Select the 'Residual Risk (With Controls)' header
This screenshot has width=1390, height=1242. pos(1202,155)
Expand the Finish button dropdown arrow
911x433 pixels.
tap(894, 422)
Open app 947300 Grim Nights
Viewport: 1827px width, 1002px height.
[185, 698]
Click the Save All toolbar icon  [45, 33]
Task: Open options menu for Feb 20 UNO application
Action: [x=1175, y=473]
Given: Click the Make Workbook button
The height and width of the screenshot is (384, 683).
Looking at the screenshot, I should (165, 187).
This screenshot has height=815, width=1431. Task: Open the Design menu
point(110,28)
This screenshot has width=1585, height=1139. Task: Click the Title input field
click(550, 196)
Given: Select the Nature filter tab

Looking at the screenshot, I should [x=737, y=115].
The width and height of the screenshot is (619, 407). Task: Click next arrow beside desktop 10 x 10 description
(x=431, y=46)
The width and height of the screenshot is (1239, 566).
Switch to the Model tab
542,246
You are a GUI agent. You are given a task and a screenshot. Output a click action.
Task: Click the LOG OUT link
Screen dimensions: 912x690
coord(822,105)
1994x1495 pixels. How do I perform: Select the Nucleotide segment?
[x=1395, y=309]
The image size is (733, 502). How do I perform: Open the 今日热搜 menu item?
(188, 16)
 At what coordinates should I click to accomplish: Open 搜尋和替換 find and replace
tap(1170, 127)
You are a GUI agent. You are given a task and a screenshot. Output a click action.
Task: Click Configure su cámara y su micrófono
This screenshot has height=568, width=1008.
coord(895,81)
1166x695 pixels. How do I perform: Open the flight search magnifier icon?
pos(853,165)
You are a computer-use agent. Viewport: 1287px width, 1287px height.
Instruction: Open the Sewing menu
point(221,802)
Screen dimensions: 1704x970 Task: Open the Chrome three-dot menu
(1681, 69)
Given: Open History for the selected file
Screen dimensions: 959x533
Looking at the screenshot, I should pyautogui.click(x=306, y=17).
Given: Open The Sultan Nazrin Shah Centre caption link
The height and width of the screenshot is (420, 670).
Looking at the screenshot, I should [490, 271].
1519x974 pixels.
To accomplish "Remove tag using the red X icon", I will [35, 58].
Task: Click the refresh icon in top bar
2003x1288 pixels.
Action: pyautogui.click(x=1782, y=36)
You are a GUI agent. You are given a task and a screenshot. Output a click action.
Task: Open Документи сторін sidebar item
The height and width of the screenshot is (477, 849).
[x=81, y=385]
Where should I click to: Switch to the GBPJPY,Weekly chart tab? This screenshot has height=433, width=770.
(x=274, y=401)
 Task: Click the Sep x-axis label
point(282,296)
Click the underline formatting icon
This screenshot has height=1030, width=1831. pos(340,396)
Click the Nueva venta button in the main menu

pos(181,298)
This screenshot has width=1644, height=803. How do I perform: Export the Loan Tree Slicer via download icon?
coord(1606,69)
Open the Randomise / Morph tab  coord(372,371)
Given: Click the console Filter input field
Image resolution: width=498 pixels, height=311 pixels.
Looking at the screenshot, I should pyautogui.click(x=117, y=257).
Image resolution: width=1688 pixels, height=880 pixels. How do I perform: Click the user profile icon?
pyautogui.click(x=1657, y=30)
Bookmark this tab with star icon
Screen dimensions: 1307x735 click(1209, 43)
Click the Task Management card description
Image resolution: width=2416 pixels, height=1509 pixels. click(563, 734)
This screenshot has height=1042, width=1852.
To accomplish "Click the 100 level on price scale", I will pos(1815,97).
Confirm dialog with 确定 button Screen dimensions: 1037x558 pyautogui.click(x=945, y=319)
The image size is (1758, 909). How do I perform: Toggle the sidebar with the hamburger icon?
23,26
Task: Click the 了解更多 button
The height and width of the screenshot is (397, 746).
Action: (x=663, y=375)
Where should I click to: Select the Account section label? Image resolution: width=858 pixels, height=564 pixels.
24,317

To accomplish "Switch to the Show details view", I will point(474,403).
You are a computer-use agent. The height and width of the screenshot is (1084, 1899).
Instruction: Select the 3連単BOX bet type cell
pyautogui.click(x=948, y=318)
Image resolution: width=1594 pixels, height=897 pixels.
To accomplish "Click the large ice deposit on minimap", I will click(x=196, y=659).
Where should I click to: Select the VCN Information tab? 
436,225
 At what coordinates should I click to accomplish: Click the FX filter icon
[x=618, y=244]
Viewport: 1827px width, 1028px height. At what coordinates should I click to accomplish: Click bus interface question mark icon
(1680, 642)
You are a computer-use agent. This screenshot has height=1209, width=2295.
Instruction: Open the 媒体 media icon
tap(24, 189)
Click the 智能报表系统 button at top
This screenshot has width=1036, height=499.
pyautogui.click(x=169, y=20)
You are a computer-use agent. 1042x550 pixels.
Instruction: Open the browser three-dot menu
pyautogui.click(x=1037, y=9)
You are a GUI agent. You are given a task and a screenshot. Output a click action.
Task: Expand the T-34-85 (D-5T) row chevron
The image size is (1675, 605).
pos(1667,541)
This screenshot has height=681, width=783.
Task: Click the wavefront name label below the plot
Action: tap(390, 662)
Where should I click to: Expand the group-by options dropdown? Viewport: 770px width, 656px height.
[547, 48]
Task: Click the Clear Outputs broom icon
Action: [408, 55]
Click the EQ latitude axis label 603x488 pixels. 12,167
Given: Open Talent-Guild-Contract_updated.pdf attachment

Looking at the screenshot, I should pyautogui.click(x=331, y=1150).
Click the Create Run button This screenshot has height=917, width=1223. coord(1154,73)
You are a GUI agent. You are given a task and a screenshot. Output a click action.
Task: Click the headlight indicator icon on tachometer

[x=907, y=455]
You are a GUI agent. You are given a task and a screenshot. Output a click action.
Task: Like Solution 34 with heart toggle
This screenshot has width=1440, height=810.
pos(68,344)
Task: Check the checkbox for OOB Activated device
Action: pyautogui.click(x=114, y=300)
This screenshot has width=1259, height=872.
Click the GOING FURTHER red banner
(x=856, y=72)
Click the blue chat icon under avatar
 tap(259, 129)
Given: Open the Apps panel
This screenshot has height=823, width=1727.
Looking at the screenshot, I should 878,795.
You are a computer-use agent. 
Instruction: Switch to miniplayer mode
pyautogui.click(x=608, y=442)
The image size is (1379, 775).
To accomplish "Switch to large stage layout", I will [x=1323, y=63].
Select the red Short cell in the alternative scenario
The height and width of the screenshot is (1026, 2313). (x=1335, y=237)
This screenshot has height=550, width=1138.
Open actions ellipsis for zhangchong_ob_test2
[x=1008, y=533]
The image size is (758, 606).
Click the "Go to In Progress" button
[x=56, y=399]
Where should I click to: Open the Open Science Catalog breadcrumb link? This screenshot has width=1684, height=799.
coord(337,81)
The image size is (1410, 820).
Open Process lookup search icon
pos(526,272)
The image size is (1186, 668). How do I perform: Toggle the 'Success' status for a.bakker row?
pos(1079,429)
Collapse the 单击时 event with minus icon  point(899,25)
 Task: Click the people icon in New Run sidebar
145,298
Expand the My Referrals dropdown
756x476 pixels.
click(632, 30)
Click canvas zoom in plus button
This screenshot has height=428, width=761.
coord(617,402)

Work item →
Once you have checked every line of the material above, return the ones that hold the string "will".

Answer box →
To accomplish "Remove tag using the red X icon", I will [35, 58].
To accomplish "Click the 100 level on price scale", I will pos(1815,97).
To accomplish "Switch to the Show details view", I will point(474,403).
To accomplish "Click the large ice deposit on minimap", I will click(x=196, y=659).
To accomplish "Switch to large stage layout", I will [x=1323, y=63].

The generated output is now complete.